Cara the passionate teenager. Cara the compassionate adult. I was learning new things about her every day.
“By Christmas,” Cara was saying, “there were days I didn’t even see him. He’d be gone when I got up for work, and I’d be asleep before he got back. It was only dirty clothes in the hamper that showed he’d come home at all.”
“You should’ve started dating someone younger. I bet he would’ve noticed that.”
“Would he? I don’t know.” Cara picked up a stray piece of chocolate frosting and popped it into her mouth.
“Anyway, I never wanted to have to go searching for romance, you know? All those matchmaking apps and programs seem so hard, especially after all these years without practice. I don’t even know if I want to fall in love again.
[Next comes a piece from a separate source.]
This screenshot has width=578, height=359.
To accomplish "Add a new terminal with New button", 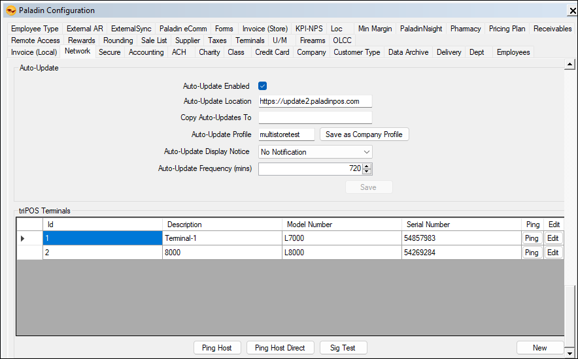I will point(539,348).
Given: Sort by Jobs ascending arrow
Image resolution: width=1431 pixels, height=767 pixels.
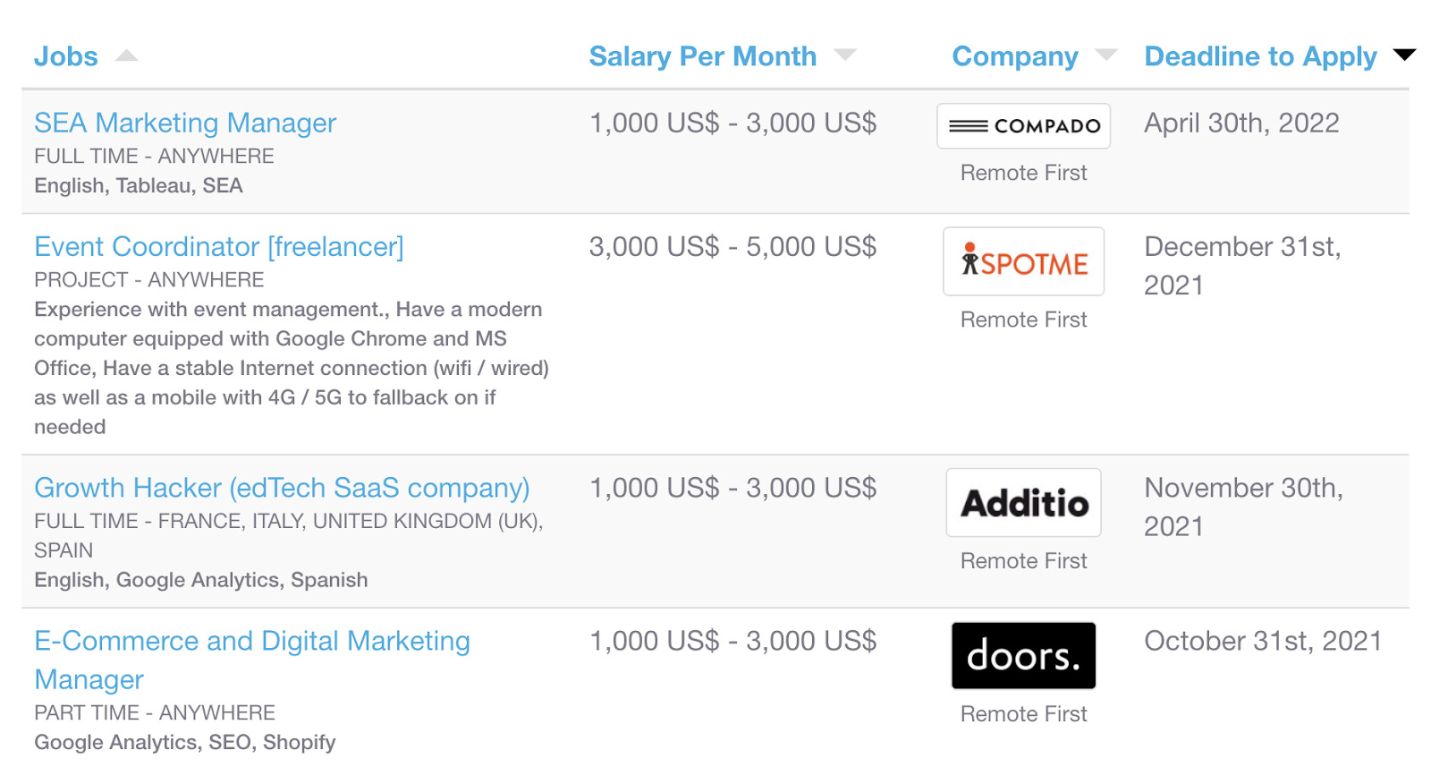Looking at the screenshot, I should [127, 55].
I don’t know if it’s worth the trouble.”
I nodded. “All that getting-to-know-you, getting comfortable stuff is the worst. I want to be settled. I don’t want to have to ask the questions and have the doubts.
Maybe that’s part of the problem, though.
I didn’t ask the questions. Maybe I shouldn’t have assumed that she still meant what she said when we first got together.
Or maybe I should’ve paid more attention when she said she had doubts.
I thought we were fine because neither of us was getting arrested for turtle trafficking, but that’s a pretty low bar.
Maybe she grew into another person, and I didn’t keep getting to know her. ”
Cara was watching me, fork hovering above her plate.
“What?”
“That’s a lot of introspection. Here, have another margarita.”
I laughed and accepted. She gave a smile and a polite wave to get Fenske’s attention.
“I need you to get one thing straight, Honey,” she said as he approached. “None of this is your fault. You don’t take the blame for a cheater.”
She ordered us both a second margarita, and I took my empty glass and touched it to hers.
“Same.”
“Yes,” she said. “Same. I spent weeks doing that, wondering what I could’ve done, what I could’ve been, that would’ve made Lorenzo be faithful to me.
But the fact is, I was me, just like when I was a kid and in love with the guitarist with Elton John glasses.
And I’m going to keep being me, and if that’s not what they want…
if that’s not what he wants, then I’m glad he left. ”
She said it without quavering, but her eyes were wet. I placed my hand palm up on the table between us, and she took it, squeezing. I didn’t feel the heart-pounding awareness that had accompanied holding her hand in the cliff dwellings, but this was, in its own way, no less intimate.
For the hundredth time, I wondered how I’d spent so much time with this woman over the years without getting to know her.
“At this point,” I said, squeezing her hand tightly, “I’m pretty sure that no man deserves you.”
“I don’t know what that means coming from a lesbian.”
I was still laughing when our second round of margaritas arrived.